We can do better
JAKARTA—Like the rest of his countrymen, Philippine Olympic Committee president Ricky Vargas is happy how the athletes performed in the 18th Asian Games—medal winners or not.
It is his first Asiad as head of the country’s Olympic federation and he feels that if there are any faults, they should fall on the shoulders of sports officials, adding that the country can do a lot better if troubled National Sports Associations (NSAs) can clean up their acts.
Weightlifting and skateboarding contributed a gold each to the Philippine cause and golf two. And one thing did not escape Vargas: The common denominator among nonperforming NSAs, not only in these Games, but in other regional competitions as well.
Volleyball, badminton, shooting, swimming, aquatics, athletics, and even boxing where he is the president, performed below expectations, Vargas said.
“There is a thing that is common to them,” Vargas said in an exclusive interview with the Inquirer, two days before the curtains fall on Asia’s version of the Olympics. “And that is, once in their history, there was a squabble within their NSAs.”
Vargas pointed out that athletics and swimming, being medal-rich sports, shouldn’t be shut out in events like this one. Volleyball, he said, despite its popularity, will come home very frustrated because the players realized that they are not ready for the Asian level yet.
“I’m sure volleyball is feeling down because they are so popular [back home] and yet they can’t win here,” Vargas said as the women’s volleyball team, made up of the stars of two leagues back home, was waylaid by formidable teams here.
“Their (NSAs) problem is that all of them are very exclusive,” Vargas said. “We have to talk to these NSAs to straighten things out within their organizations. Because I think we have better chances if they become more inclusive.
“Being inclusive means they would widen their embrace and they can get more talent,” he went on. “We didn’t even come close to winning in most of their sports and our performances in these fronts certainly weren’t encouraging.”
Women propped Filipino pride in the Asiad with golf’s LK Go, Bianca Pagdanganan and Yuka Saso, weightlifting’s Hidilyn Diaz and skateboarding’s Margielyn Didal bringing home golds.
From 22nd place in the 2014 Asiad, the Philippines improved by three notches to No. 19.
Boxing, a gold hope, delivered one silver and two bronzes despite gutsy performances from its athletes—a theme that spread across all sports that the Philippines participated in.
“Athletes have really been carrying us well in international meets,” Vargas said. “I think we should give every athlete all the support they need. They should be rewarded if they win because they get blamed when they lose. Our role as officials is to support the athletes. They are the most important part of the equation.”

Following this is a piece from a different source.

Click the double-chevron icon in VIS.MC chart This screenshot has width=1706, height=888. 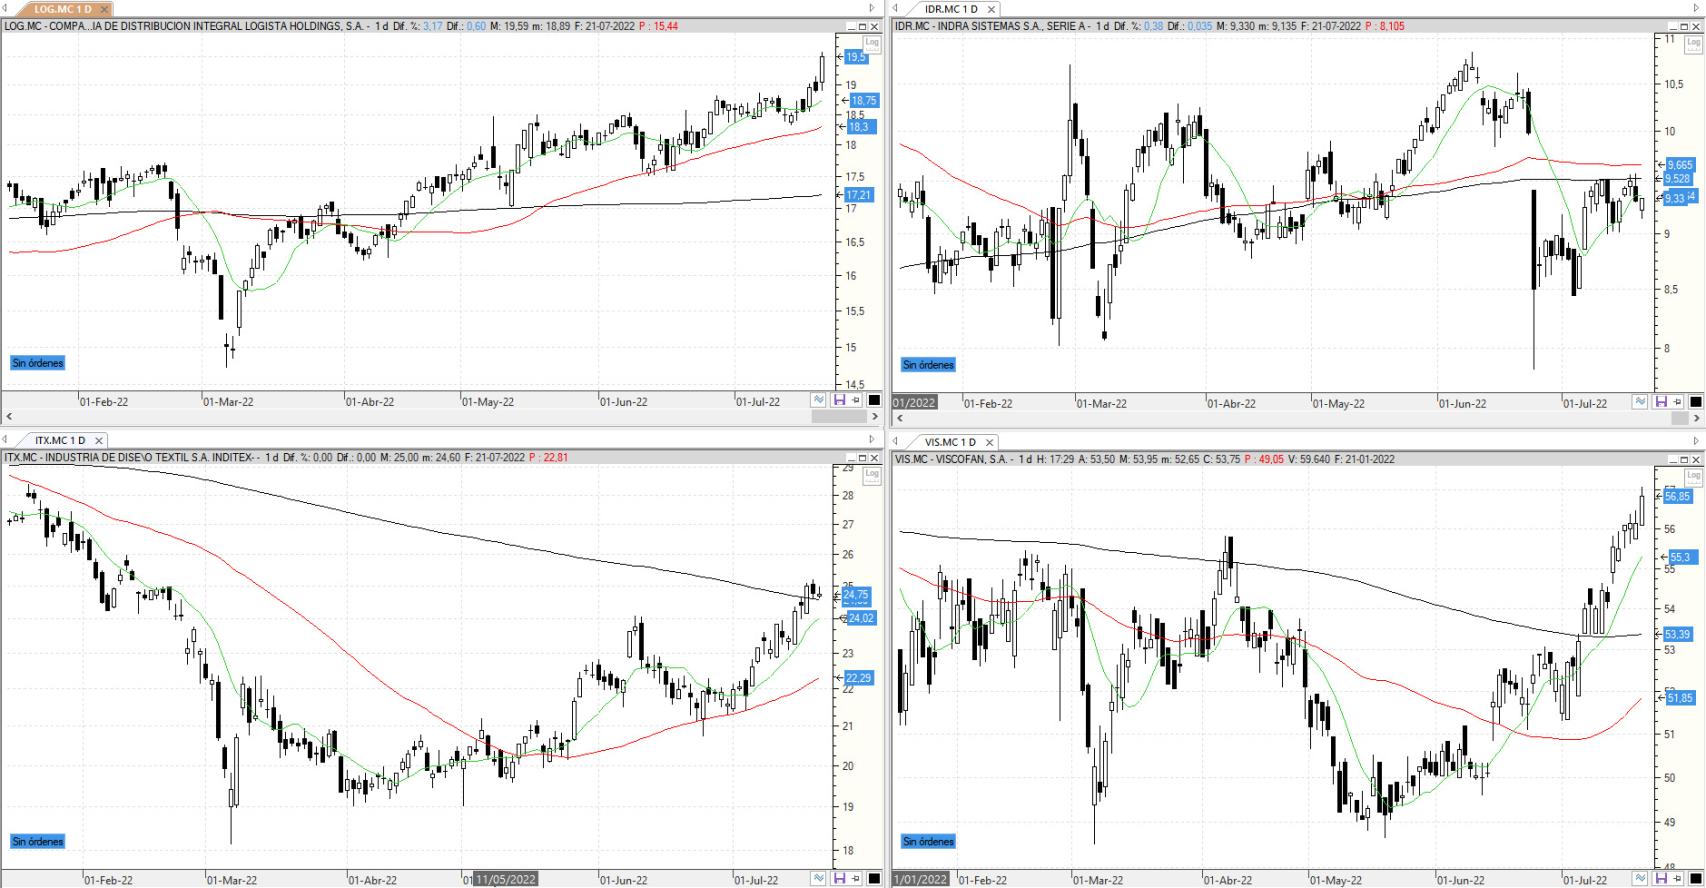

Athletes keep pouring their hearts out and somehow, politics gets in the way. Proof of what a cleaned-up NSA can do lies in the National Golf Association of the Philippines, which did away with politicking and favoritism to emerge with two golds and a bronze. (See related story on this page).
And that’s the trend Vargas hopes will be the norm as the Philippines pushes toward the 2020 Tokyo Olympics.